José Augusto de Castro, presidente da Associação de Comércio Exterior do Brasil (AEB), afirma que esse problema já está afetando os negócios com importadores privados na Venezuela. "As empresas estão claramente mais cuidadosas", diz. "O que se sabe claramente é que, salvo as vendas feitas diretamente para o governo, as demais estão paralisadas." Segundo ele, o governo venezuelano compra diretamente cerca de 80% das exportações do Brasil.

Castro prevê, para este ano, uma queda tanto no volume de exportações do Brasil para a Venezuela como no superávit de US$ 4 bilhões com o país vizinho, o terceiro maior saldo positivo da balança brasileira, atrás de China e Holanda. No primeiro trimestre deste ano, as exportações brasileiras para a Venezuela caíram 16,13% frente ao mesmo período de 2012. Outros importantes parceiros comerciais dos venezuelanos, como Estados Unidos e Colômbia, registraram ligeira queda nas exportações para o país entre janeiro e março, de 7% e 1%, respectivamente.

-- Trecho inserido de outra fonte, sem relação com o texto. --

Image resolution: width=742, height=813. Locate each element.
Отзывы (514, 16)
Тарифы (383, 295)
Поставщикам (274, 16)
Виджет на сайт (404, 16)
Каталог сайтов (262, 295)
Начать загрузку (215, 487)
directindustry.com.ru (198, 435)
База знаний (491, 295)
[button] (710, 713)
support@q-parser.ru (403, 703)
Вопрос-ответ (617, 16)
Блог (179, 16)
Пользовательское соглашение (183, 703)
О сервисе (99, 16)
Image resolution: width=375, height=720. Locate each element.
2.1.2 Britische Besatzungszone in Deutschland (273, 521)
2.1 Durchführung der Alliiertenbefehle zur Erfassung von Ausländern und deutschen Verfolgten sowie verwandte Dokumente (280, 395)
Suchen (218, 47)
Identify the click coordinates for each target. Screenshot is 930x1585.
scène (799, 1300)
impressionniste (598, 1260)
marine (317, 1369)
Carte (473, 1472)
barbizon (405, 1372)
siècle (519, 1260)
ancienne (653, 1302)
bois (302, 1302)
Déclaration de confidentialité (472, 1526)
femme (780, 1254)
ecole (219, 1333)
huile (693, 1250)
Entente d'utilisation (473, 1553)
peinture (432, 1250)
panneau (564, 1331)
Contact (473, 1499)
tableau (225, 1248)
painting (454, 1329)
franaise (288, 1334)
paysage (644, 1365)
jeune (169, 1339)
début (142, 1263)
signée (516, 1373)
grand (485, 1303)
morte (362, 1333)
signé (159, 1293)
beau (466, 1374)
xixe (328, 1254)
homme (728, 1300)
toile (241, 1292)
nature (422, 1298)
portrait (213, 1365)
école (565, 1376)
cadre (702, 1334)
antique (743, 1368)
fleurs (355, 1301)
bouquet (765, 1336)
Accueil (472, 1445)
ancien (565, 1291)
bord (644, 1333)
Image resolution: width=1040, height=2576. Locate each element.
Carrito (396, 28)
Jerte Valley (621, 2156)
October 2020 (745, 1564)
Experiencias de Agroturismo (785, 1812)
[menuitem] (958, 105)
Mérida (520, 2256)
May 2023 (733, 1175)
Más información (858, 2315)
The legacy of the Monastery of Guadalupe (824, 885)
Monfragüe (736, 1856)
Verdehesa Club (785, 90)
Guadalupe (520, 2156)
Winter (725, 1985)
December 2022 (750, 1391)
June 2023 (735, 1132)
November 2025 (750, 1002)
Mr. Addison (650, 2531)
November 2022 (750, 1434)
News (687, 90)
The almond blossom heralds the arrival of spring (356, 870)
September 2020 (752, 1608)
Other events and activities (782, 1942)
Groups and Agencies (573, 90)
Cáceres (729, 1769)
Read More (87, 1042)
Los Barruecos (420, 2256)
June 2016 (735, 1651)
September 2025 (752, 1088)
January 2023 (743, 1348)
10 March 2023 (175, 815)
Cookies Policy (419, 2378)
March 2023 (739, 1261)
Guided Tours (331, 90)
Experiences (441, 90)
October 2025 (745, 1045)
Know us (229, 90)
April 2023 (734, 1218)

Uma fonte do governo brasileiro diz que o baixo nível de reservas internacionais líquidas da Venezuela explica em parte a escassez de divisas no país. O Banco Central venezuelano, afirma a fonte, tem cerca de US$ 27 bilhões em reservas, mas 90% desse total seria em ouro. "Os cerca de US$ 3 bilhões em dólar restantes no BC não são suficientes para atender às necessidades do Cadivi", afirma.

As fontes reconhecem, no entanto, um esforço do governo venezuelano em tentar normalizar esse quadro. Nas últimas duas semanas, o governo tem se reunido com empresários de diversos setores para tratar do tema.

Ontem, a presidente do BC venezuelano, Edmeé Betancourt, disse que a instituição está "bastante perto" de normalizar a entrega de divisas às empresas do país. Consultada, a Embaixada da Venezuela no Brasil não quis se pronunciar.